C’est dire que la relation du mental au cérébral n’est pas une relation constante, pas plus qu’elle n’est une relation simple. Selon la nature de la pièce qui se joue, les mouvements dés acteurs en disent plus ou moins long : presque tout, s’il s’agit d’une pantomime ; presque rien, si c’est une fine comédie. Ainsi notre état cérébral contient plus ou moins de notre état mental, selon que nous tendons à extérioriser notre vie psychologique en action ou à l’intérioriser en connaissance pure.

Il y a donc enfin des tons différents de vie mentale, et notre vie psychologique peut se jouer à des hauteurs différentes, tantôt plus près, tantôt plus loin de l’action, selon le degré de notre attention à la vie.

Henri Bergson, Matière et Mémoire (Avant-propos de la septième édition)

  • Deuxième composition : dissertation (se rapportant au programme de terminale)

Durée = 7 h

Notre rapport au monde peut-il n’être que technique ?

 CAPES INTERNE

1er février 2011

Composition : étude ordonnée d’un texte philosophique ou traitement d’une question de philosophie,
au choix du jury, sur un sujet défini dans le cadre du programme de philosophie des classes terminales.

Durée = 5 h

Le métier de politique.

 AGRÉGATION externe

29, 30 et 31 mars 2011

  • Première composition.

Durée=7h

La force des idées.

  • Deuxième composition (sur thème).

Durée=7h

D’où vient que l’histoire est autre chose qu’un chaos ?

  • Troisième composition (histoire de la philosophie).

Durée=6h

On se sera suffisamment convaincu dans tout le cours de notre critique que si la métaphysique ne peut pas être le soubassement de la religion, elle doit cependant en rester toujours comme le rempart, et que la raison humaine, déjà dialectique par la tendance de sa nature, ne peut jamais se passer d’une telle science, qui la tient en bride et qui, par une connaissance scientifique et pleinement éclairante de soi-même, prévient les dévastations qu’une raison spéculative dépourvue de lois ne manquerait pas sans cela de produire dans la morale aussi bien que dans la religion. On peut donc être sûr que, si dédaigneux et méprisants que puissent être ceux qui ne savent pas juger d’une science d’après sa nature, mais seulement d’après ses effets accidentels, on reviendra toujours à la métaphysique comme à une bien-aimée avec laquelle on s’était brouillé, parce que, comme il s’agit ici de fins essentielles, la raison doit travailler sans relâche soit à acquérir une vue solidement établie, soit à renverser de bonnes vues antérieurement formées.
La métaphysique, celle de la nature aussi bien que celle des mœurs, et surtout la critique d’une raison qui se hasarde à voler de ses propres ailes, critique qui précède à titre d’exercice préliminaire (propédeutique), constituent donc proprement à elles seules ce que nous pouvons nommer philosophie dans le véritable sens de ce mot.

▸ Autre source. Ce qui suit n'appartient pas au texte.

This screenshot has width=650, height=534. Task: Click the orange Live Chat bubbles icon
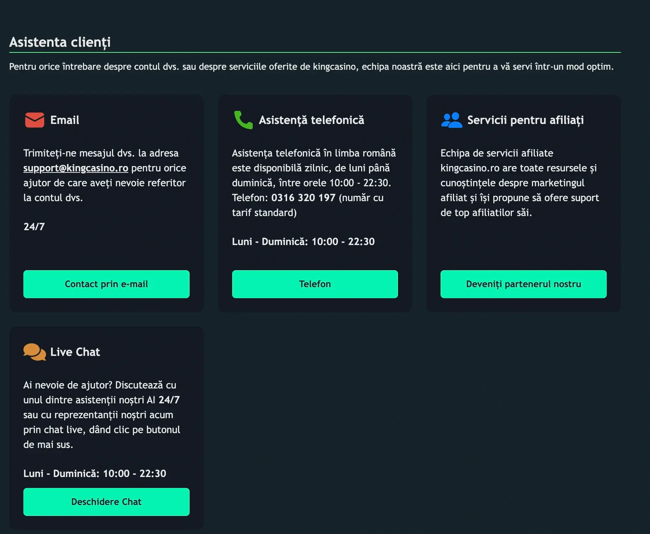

Celle-ci rapporte tout à la sagesse, mais par le chemin de la science, le seul qui, une fois frayé, ne se referme pas et ne permette aucune erreur. La mathématique, la physique, même la connaissance empirique de l’homme ont une haute valeur comme moyens pour les fins de l’humanité, fins accidentelles dans la plupart des cas, mais aussi au bout du compte fins nécessaires et essentielles ; mais ce n’est dans ce dernier cas que par l’intermédiaire d’une connaissance rationnelle par simples concepts, laquelle, de quelque nom qu’on l’appelle, n’est proprement rien d’autre que la métaphysique.

C’est bien pourquoi la métaphysique est aussi l’achèvement de toute culture de la raison humaine, et cet achèvement est indispensable, même si on laisse de côté son influence, en tant que science, sur certaines fins déterminées. En effet, elle considère la raison d’après ses éléments et ses maximes suprêmes, qui doivent être au fondement de la possibilité de quelques sciences et de l’usage de toutes. Que, comme simple spéculation, elle serve davantage à prévenir les erreurs qu’à étendre la connaissance, cela n’ôte rien à sa valeur, mais plutôt lui donne dignité et prestige ; car elle remplit ainsi une fonction de censure qui assure l’ordre et la concorde générale, voire la prospérité de la république scientifique, et qui retient ses travaux hardis et féconds de s’éloigner de la fin principale : le bonheur universel.

Kant, Critique de la raison pure, II, III (Architectonique de la raison pure), Ak. III, 548-549.